How might the review of Dark Patrick's album Rise of the Underworld, given below, go on after its final sentence? Write that continuation.

Text under study
......
Dark Patrick’s Rise of the Underworld is a cinematic, conceptual album that ably defies succinct labeling and genre classification. The album is a varied jaunt through successive layers of electronic stimuli, ghostly sound effects, ethereal vocals, and lush organic instrumentation, all threaded together into a cohesive whole that would work just as well as soundtrack, background ambiance, or fully immersive listening experience (try listening to it through headphones in the forest at night - recommended).

Dark Patrick consists of Eva Purpurovska and Paul Chilton, who knit together the band’s hauntingly complex sound tapestry out of multiple instruments and elements. There’s a combination of vocals, whistles, harmonicas, hurdy-gurdy, synthesizers, and bandura, as well as various levels of better living through circuitry, resulting in an electronic-inspired stew that rattles and hums at various frequencies throughout Rise of the Underworld’s peaks and valleys. Of which there are many. One of the most innovative and interesting facets of Rise of the Underworld is its propensity to remain true to its inner compass, and the album bends and flows according to an idiosyncratic logic that is fairly personalized in its scope. It’s hard to pinpoint exact influences that aptly mirror what Dark Patrick is going for here, though a safe bet would want to include nods to numerous strata of organic electronica, soundtrack ambient, world ethnotronica, psych and trip-hop. Additionally, the band claims some affiliation to the fertile soils of reggae, dub, and trance as well, all of which work their rooted tendrils into Rise of the Underworld’s compositions at different points. As well, there’s a deliberateness to the compositions here that seem to denote a top-down stylistic and thematic arc, as if the album has a larger story to tell than just the sum of its parts. Though the listener may well simply enjoy the album for its subtle and often entrancing nuances, a well-oiled imagination may tend to start threading the lines of fabric into a larger tapestry of one’s own devising.
......
Data provided
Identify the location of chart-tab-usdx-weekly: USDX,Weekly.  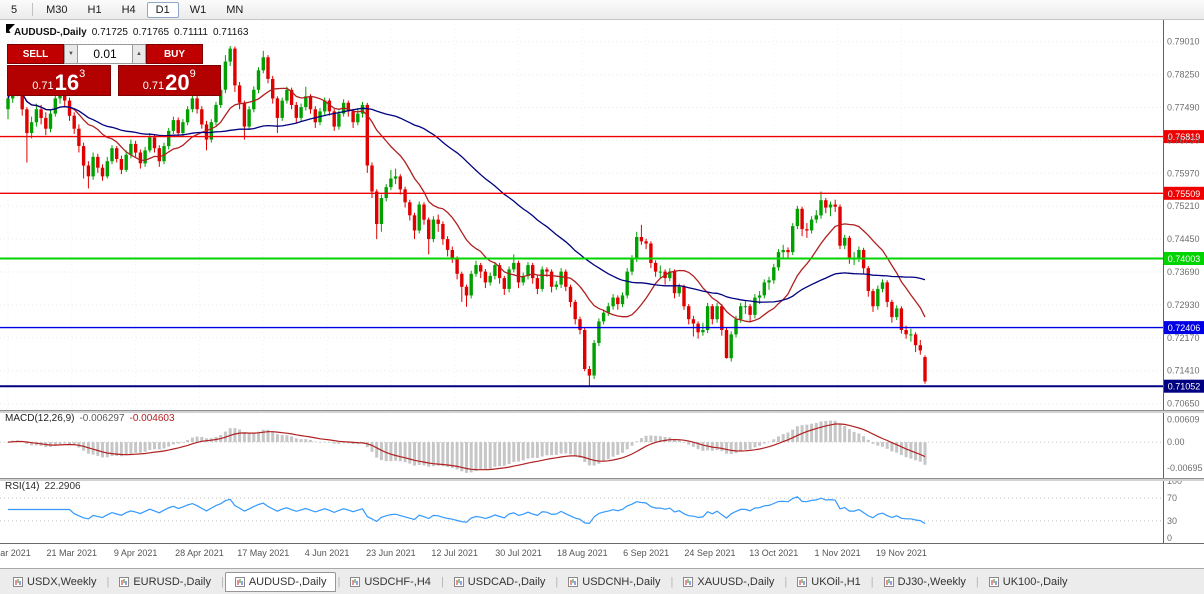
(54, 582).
......
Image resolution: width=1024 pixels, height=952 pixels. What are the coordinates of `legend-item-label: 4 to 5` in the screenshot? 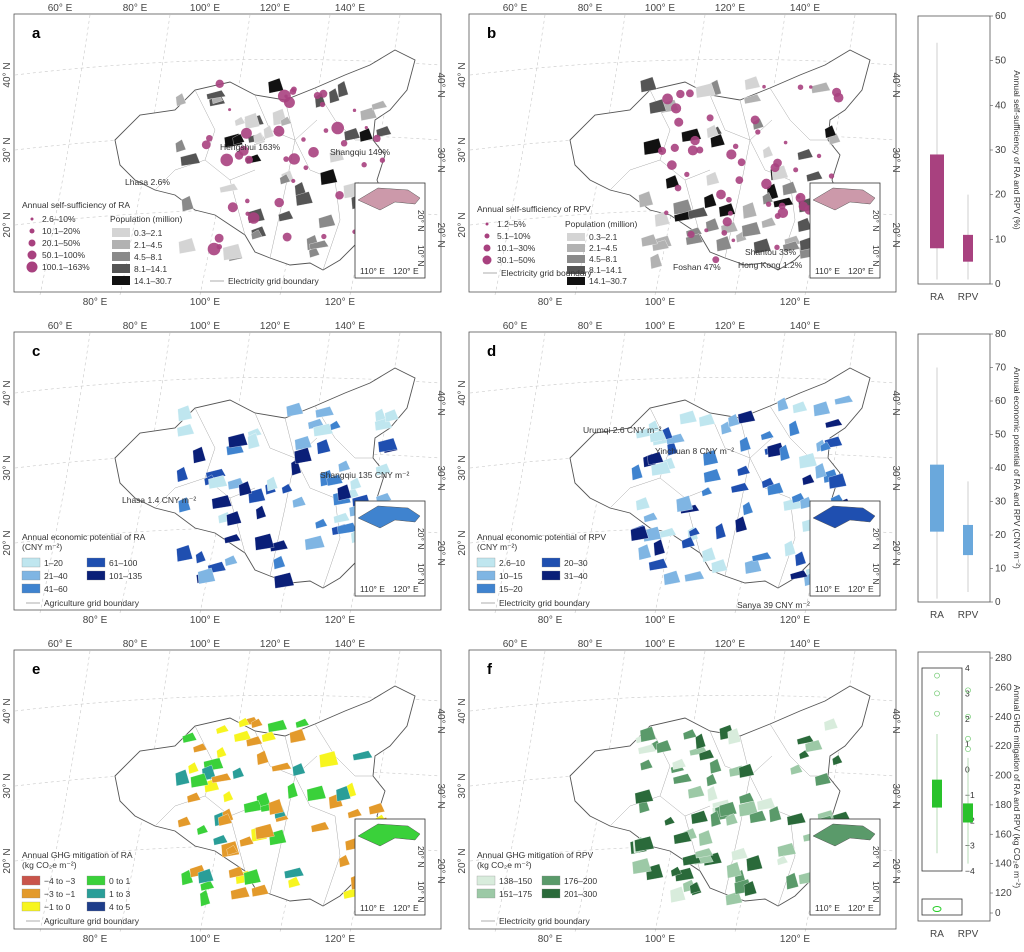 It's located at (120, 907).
......
Result of the exercise
Individual tracks on Rise of the Underworld often seem to funnel their own alien headspace, and taken on their own, are vast and mesmerizing landscapes of scale. The opening track begins with the sound of a grainy record on a turntable, overlaid with vocals in Ukrainian. There’s a build-up as the foreboding background swell is augmented by a folky flute whistle, leading eventually into an agitated electro drum line that sounds like some sort of crazed deathmarch, like heavy machinery gone haywire pummeling the previous flute strains into oblivion. Second track “Eamonn an Chnoic” opens with a slowly rolling synth/rhythm line reminiscent of some deluge of sound from Pink Floyd’s The Wall gone awry, opening up instead into layer upon layer of suffocatingly huge electro noise that’s more foreboding and alien than anything ever dreamed up by the aforementioned psy-rockers. The keyboard addition around the two and a half minute mark just serves to cement the hermetic nature of the track, and is gone just as soon as it began, leaving the same chilled and rolling plateaus of fallout in its wake.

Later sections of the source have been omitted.